Extract provided:
•••••
• Tri-County Early College valedictorian Magnus Fonda and salutatorian Taylor Cook are ready for graduation. Photo by Ben Katz
    Tri-County Early College valedictorian Magnus Fonda and salutatorian Taylor Cook are ready for graduation. Photo by Ben Katz

GRADUATION 2019: Early College's top students rack up degrees

    Peachtree – Last week, Magnus Fonda of Andrews graduated from Tri-County Community College with the highest grade point average in the associate of science program.
    Next week, Fonda will lead the Tri-County Early College High School Class of 2019 as their valedictorian. Taylor Cook of Brasstown is the salutatorian.
    “A lot people think it’s confusing,” Cook said of earning her associate’s degree before her high school diploma. “I think it’s exciting.”
    Both decided to attend the Early College because of the opportunity to earn a two-year college degree while still in high school. They said the initial transition was rough – Fonda was one of five kids from his Andrews Middle School class who went to the Early College, but only four are graduating – but it has made them more confident as they go on to continue their education at larger schools away from home.
•••••
Exercises to complete:
a) Summarize the graduation article in two sentences.
b) Transcribe the graduation article from "Peachtree – Last" to "is the salutatorian.".
•••••
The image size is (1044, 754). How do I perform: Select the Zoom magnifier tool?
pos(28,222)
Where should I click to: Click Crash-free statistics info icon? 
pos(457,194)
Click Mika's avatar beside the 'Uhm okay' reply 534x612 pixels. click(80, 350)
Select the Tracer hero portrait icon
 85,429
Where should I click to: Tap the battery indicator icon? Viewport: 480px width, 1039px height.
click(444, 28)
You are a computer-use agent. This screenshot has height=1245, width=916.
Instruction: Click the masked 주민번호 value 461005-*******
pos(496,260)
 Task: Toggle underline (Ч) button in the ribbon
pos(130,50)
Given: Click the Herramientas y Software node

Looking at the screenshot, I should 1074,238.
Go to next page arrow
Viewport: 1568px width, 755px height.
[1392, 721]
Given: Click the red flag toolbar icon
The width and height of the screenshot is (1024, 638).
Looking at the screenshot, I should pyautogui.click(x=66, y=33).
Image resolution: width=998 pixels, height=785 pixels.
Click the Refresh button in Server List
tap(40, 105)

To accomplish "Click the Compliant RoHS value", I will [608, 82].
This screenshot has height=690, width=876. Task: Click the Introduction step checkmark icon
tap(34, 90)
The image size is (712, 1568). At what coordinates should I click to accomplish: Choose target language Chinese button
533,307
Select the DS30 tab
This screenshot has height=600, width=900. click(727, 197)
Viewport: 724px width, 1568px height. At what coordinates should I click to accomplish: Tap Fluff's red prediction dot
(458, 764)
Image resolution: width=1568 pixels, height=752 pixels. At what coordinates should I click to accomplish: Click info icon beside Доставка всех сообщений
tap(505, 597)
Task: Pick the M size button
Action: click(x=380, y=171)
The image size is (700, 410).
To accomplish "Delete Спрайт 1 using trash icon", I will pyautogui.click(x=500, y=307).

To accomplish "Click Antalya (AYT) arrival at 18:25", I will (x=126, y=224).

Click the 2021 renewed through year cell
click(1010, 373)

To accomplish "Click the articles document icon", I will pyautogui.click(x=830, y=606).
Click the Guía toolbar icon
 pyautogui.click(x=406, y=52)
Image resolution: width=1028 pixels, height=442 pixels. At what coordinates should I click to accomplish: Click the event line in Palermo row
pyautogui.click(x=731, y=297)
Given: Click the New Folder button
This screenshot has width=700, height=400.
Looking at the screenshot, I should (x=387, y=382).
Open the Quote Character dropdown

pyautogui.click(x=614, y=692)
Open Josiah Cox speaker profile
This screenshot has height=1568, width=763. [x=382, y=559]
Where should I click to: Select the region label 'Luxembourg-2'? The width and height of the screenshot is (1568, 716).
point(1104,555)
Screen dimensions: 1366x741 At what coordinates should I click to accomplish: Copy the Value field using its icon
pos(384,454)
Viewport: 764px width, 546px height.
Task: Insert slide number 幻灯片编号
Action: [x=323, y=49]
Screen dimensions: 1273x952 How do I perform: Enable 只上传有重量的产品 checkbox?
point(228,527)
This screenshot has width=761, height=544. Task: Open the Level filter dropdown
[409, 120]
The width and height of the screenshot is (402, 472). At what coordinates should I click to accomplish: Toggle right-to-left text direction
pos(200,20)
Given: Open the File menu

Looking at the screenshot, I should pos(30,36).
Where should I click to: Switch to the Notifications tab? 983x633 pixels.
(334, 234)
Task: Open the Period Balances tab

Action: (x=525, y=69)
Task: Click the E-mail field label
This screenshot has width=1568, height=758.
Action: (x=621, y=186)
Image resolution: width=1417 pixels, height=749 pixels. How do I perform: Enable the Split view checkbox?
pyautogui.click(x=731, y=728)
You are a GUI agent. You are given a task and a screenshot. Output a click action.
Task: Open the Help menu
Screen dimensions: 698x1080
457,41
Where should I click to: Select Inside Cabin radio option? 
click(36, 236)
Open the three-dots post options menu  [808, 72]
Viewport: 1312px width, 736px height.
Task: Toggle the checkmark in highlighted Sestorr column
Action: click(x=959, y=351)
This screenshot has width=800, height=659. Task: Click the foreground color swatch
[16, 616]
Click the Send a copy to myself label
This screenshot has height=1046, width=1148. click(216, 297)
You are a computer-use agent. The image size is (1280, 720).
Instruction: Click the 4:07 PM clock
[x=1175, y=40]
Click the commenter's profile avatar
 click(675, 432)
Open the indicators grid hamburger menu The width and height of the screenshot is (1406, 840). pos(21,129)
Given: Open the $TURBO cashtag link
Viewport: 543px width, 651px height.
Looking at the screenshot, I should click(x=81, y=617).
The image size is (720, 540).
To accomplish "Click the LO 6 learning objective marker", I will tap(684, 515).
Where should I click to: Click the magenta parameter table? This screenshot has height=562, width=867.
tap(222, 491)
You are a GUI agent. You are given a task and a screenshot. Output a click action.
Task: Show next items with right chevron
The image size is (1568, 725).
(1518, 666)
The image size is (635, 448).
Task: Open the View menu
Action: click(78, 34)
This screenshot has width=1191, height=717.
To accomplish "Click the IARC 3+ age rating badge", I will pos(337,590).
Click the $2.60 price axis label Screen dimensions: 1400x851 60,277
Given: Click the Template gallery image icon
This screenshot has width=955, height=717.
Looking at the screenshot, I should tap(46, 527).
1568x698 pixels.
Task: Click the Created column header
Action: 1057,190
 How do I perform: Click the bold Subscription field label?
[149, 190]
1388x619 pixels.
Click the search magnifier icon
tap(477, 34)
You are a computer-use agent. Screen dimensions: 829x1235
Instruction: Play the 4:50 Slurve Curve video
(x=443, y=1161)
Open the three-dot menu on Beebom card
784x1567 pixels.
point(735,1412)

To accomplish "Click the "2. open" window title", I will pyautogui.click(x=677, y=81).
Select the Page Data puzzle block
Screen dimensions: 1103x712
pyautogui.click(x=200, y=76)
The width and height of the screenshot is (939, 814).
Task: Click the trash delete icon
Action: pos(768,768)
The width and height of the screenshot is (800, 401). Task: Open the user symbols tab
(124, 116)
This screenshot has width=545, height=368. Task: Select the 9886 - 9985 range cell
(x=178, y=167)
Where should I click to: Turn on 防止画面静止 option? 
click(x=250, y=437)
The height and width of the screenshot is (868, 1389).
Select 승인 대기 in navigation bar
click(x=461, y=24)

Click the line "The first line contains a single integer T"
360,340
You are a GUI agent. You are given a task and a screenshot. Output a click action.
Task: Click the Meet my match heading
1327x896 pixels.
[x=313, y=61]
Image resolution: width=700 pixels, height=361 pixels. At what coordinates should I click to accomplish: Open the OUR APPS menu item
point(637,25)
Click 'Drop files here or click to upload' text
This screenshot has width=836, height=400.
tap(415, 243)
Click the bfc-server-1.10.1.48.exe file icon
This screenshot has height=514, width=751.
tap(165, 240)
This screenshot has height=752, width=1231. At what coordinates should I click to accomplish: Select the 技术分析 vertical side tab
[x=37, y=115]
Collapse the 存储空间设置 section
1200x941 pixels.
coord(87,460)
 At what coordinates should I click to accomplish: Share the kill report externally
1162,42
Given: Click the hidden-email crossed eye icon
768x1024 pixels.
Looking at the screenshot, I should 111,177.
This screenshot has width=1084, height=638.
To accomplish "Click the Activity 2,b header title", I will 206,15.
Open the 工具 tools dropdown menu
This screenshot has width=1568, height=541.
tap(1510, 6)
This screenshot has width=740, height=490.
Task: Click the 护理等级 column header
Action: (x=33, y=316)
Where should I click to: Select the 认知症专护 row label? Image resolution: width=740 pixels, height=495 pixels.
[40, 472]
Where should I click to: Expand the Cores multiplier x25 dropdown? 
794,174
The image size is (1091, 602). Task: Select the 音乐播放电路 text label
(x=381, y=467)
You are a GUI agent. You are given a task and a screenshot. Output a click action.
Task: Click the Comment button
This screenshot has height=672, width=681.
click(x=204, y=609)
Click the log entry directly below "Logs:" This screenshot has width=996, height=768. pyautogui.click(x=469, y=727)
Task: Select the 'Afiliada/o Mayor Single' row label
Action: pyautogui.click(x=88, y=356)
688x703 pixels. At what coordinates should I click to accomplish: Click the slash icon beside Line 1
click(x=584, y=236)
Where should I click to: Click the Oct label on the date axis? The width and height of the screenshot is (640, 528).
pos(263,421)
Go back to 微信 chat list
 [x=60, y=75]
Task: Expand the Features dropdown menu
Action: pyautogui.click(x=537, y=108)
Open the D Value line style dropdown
•••••
Outputs for the tasks:
a) Magnus Fonda of Andrews, who graduated from Tri-County Community College with the highest grade point average in the associate of science program, will lead the Tri-County Early College High School Class of 2019 as valedictorian, and Taylor Cook of Brasstown is the salutatorian. Both chose the Early College for the chance to earn a two-year college degree while still in high school, and they said the rough initial transition has made them more confident as they continue their education at larger schools away from home.

b)
Peachtree – Last week, Magnus Fonda of Andrews graduated from Tri-County Community College with the highest grade point average in the associate of science program.
    Next week, Fonda will lead the Tri-County Early College High School Class of 2019 as their valedictorian. Taylor Cook of Brasstown is the salutatorian.